** begin Data records **

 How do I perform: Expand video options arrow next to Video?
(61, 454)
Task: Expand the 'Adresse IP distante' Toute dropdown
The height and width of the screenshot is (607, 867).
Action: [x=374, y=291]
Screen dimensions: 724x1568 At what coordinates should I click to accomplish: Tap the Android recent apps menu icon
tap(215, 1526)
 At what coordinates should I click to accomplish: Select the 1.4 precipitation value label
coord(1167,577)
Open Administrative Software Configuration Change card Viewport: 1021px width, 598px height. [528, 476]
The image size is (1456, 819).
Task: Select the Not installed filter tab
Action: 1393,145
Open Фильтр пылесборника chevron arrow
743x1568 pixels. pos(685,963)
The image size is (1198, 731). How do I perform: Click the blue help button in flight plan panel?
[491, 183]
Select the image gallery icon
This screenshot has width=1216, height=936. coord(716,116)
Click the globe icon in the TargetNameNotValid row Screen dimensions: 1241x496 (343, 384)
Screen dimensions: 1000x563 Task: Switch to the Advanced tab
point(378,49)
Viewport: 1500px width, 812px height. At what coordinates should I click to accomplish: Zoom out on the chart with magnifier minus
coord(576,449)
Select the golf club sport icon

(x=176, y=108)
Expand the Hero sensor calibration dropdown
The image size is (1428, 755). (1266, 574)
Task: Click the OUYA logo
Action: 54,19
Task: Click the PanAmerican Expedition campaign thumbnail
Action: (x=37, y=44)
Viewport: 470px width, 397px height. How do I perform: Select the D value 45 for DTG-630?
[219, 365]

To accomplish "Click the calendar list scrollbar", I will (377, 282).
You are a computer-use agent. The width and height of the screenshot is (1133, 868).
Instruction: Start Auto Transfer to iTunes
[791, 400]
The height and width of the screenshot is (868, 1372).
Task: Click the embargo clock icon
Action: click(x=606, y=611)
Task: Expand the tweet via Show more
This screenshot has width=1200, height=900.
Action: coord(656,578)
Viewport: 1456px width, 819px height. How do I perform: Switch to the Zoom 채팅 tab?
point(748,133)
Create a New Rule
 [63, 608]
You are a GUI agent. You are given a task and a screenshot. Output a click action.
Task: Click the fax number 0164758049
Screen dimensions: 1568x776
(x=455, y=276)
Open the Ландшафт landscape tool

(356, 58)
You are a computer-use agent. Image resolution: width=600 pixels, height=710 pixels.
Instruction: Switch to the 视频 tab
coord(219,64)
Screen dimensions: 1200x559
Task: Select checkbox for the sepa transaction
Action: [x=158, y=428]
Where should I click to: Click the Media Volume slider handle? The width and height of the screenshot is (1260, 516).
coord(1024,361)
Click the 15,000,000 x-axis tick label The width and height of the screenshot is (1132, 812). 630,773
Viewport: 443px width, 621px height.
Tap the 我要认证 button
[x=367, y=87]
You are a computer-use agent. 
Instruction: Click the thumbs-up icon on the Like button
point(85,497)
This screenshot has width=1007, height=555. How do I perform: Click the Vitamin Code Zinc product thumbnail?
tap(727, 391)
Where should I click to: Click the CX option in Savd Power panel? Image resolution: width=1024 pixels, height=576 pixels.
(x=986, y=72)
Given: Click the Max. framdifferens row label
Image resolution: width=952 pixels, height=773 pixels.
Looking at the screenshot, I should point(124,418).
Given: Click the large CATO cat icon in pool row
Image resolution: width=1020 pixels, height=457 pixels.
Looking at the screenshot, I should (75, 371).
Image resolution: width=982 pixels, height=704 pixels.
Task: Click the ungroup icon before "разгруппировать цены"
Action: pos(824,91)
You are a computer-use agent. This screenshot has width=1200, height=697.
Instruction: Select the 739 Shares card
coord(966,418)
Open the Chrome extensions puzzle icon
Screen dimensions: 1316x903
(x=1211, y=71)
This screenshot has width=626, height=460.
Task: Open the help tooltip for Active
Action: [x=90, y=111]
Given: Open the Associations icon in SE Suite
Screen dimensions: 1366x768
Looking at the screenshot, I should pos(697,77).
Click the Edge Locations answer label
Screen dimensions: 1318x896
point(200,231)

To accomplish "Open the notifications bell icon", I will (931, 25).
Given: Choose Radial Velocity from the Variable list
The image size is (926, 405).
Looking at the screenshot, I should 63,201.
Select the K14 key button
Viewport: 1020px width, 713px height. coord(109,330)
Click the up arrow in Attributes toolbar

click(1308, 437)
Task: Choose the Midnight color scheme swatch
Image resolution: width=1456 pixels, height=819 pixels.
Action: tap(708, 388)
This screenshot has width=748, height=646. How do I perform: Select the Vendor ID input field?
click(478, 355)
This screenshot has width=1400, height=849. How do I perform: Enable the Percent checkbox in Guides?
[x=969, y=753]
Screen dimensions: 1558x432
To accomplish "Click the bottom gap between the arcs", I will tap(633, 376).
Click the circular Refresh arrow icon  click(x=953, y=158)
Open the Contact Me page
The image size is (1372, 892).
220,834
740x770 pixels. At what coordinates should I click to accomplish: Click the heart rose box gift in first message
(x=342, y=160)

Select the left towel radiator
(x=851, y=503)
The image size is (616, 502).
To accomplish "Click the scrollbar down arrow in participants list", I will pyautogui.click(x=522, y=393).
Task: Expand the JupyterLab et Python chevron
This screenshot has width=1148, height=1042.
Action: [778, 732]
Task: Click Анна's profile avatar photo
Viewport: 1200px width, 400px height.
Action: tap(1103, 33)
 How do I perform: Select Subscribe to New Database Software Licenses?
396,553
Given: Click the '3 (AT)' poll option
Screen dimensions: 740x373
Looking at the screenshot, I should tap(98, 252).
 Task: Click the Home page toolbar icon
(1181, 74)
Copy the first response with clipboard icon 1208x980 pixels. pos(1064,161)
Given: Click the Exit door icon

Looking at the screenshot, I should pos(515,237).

** end Data records **

_Goal_
Reproduce the records verbatim, from the line containing "Open Administrative Software" through the line containing "(x=176, y=108)".

_Complete response_
Open Administrative Software Configuration Change card Viewport: 1021px width, 598px height. [528, 476]
The image size is (1456, 819).
Task: Select the Not installed filter tab
Action: 1393,145
Open Фильтр пылесборника chevron arrow
743x1568 pixels. pos(685,963)
The image size is (1198, 731). How do I perform: Click the blue help button in flight plan panel?
[491, 183]
Select the image gallery icon
This screenshot has width=1216, height=936. coord(716,116)
Click the globe icon in the TargetNameNotValid row Screen dimensions: 1241x496 (343, 384)
Screen dimensions: 1000x563 Task: Switch to the Advanced tab
point(378,49)
Viewport: 1500px width, 812px height. At what coordinates should I click to accomplish: Zoom out on the chart with magnifier minus
coord(576,449)
Select the golf club sport icon

(x=176, y=108)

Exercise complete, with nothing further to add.